THERE are fears a popular outdoor education centre could be closed as part of cuts at another local authority.
The Stansfeld Education Centre, by the Shotover Country Park in Quarry Road, Headington, used by a number of Oxford schools, is owned by Birmingham City Council which has identified it as an area to help save a total of £340m over the next two years.
Teachers and councillors in Headington have described Stansfeld, which offers kids residential courses and includes a five-a-side football pitch and adventure playground, as irreplaceable.
Head of Windmill Primary School in Margaret Road, Headington, Lynn Knapp said: “We are very concerned as we use it on a weekly basis.
“The benefits children get from it are huge. If it closed, it would be irreplaceable.”
Bethan Baldwin, senior nursery teacher at Headington Quarry Foundation Stage School, agreed.
She said: “We are really, really desperate for it to stay open.
“The children get a fantastic experience of being outdoors throughout the season and it gives them a chance to do things they don’t necessarily do with their families.”
County councillor for Headington and Quarry Roz Smith, a trustee of Windmill Primary School, has started a petition to keep it open, which she said hundreds had signed.
She said: “It’s an excellent facility not just for local schools, but for children all across the country. It would be terrible if it closed.”

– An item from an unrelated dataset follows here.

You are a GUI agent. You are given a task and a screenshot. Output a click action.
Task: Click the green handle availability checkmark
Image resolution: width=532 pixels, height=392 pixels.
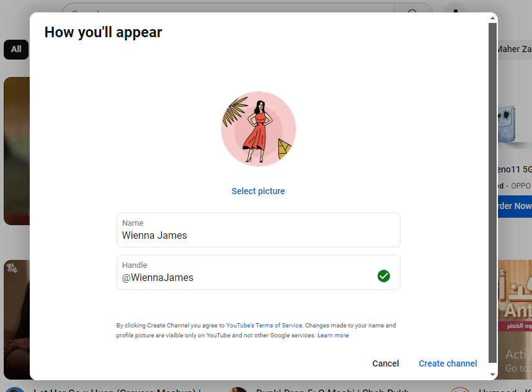(384, 276)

Birmingham City Council is holding a consultation on its outdoor education centres and the closing date is January 19.
Cllr Smith said: “Every council is dealing with cuts, but there are certain things that are necessary to keep.”
City Councillor for Headington Ruth Wilkinson said: “It’s an outstanding resource. We must do everything we can to preserve it so that our local children can learn about our natural environment.”
When asked about potential closure of the centre, Kris Kowalewski from Birmingham City Council, said: “The Outdoor Learning Service is running at a deficit of over £1m per year with a projected loss for 2013/14 of £1.21m and estimated repairs of £4.1m.
“With ongoing budget pressures too – we have a projected funding gap of £840m by 2016/17 – this is clearly not sustainable.
“Our resources must be focused on our core statutory services and protecting our most vulnerable children, so it is right that we consider looking to the market to provide other services that are simply too expensive for the council to run.”